God’s Creation

We see such a tiny fraction of God’s vast creation. Yes, on a clear night we can see the shining stars. But we hardly ‘see’ the stars at all. They appear as tiny lights twinkling in the darkened sky. Yet with the assistance of a powerful telescope we can see some celestial bodies in our solar system. But what is beyond the stars—those we catch glimpses of, even with powerful telescopes?

Compared to the unfathomable immensity of this galaxy, we are quite small. As creatures, we are a tiny fraction of the totality of God’s creation.

I drove out of town today, mindful of God’s creation—what I could see of it. I took in and marveled at the rolling hills as I drove by them. Too often I think only of getting to my destination, forgetting to enjoy the journey itself. But this time I delighted in the scenery.

And I saw this:

Cross on a hill

God came to earth so that we could come to God. The Creator became a creature1 so that we could be with God, the Uncreated.

How amazing is that?

[Related: Christmas Came Early!]


1 Without compromising His Deity one iota.

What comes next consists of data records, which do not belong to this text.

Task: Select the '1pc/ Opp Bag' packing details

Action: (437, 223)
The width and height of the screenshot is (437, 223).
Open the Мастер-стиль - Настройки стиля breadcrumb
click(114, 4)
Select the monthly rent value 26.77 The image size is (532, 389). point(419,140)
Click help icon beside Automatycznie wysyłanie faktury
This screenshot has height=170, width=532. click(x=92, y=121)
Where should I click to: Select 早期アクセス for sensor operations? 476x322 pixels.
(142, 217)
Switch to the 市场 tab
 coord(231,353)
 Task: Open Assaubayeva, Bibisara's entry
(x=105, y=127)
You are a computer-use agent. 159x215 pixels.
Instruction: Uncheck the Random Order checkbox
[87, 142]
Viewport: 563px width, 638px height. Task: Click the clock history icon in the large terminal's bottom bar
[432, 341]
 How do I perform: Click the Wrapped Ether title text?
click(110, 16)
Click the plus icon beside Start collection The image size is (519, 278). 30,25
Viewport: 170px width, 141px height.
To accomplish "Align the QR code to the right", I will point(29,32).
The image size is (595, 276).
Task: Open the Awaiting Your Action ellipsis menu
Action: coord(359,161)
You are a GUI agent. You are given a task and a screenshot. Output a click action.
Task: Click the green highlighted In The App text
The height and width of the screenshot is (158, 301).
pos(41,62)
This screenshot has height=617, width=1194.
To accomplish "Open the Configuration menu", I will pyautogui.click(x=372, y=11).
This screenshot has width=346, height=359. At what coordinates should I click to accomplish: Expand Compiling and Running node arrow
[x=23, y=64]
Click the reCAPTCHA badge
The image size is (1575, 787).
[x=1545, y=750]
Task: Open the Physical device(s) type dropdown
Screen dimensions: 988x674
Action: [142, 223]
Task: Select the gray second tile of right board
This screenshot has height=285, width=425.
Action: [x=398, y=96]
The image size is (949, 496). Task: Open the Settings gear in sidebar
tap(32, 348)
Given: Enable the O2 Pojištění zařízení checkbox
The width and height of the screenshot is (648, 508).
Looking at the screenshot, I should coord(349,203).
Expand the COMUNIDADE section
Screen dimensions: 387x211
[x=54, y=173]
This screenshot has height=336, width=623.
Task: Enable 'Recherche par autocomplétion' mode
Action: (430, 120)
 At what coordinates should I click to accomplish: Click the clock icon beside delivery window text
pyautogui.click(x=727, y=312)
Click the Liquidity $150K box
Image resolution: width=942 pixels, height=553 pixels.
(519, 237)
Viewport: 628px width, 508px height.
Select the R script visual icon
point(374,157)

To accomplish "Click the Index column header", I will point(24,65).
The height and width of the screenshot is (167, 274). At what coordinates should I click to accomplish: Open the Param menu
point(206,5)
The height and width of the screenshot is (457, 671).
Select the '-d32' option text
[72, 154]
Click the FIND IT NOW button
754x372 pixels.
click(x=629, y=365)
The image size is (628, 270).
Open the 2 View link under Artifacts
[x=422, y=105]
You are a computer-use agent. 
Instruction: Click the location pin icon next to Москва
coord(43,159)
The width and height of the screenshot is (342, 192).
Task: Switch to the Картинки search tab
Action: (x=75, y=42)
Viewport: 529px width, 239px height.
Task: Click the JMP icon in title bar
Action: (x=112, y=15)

12 Responses to God’s Creation

  1. Totally amazing!!!! Thank you for sharing this!!!! Praise Jesus for what He has done for us!!!!

    Liked by 1 person

    • Craig says:

      I’ve just changed the discussion/comments to allow for what’s called “nesting” (you’re probably aware of it and its name, as your blog does same). That is, one can respond to a comment via a “Reply” button–but, for now, only an original comment. In other words, a non-original comment cannot be replied to. At least for now.I’ve just now decided to go 4 deep.

      In any case, I thought this might interest you. I receive ‘The Daily Dose of Greek’ via email, and this one came yesterday:


      You probably know most all, if not all of this, but I thought I’d pass it along.

      Liked by 1 person

      • Thank you for sharing this link! You are WAY more tech savvy then me, I know nothing about this nesting and I have no clue what my blog does. I know that sounds terrible!!!! I am so thankful for you, Craig!!!!

        Liked by 1 person

        • Craig says:

          In looking at your blog and SlimJim’s, both nest to three. That is, one can reply to the first comment via and “Reply” button, and one can reply to the comment replied (the second nesting) via one more “Reply” button. A comment to the reply of the first comment (third nesting) has no “Reply” button. This is likely a default setting.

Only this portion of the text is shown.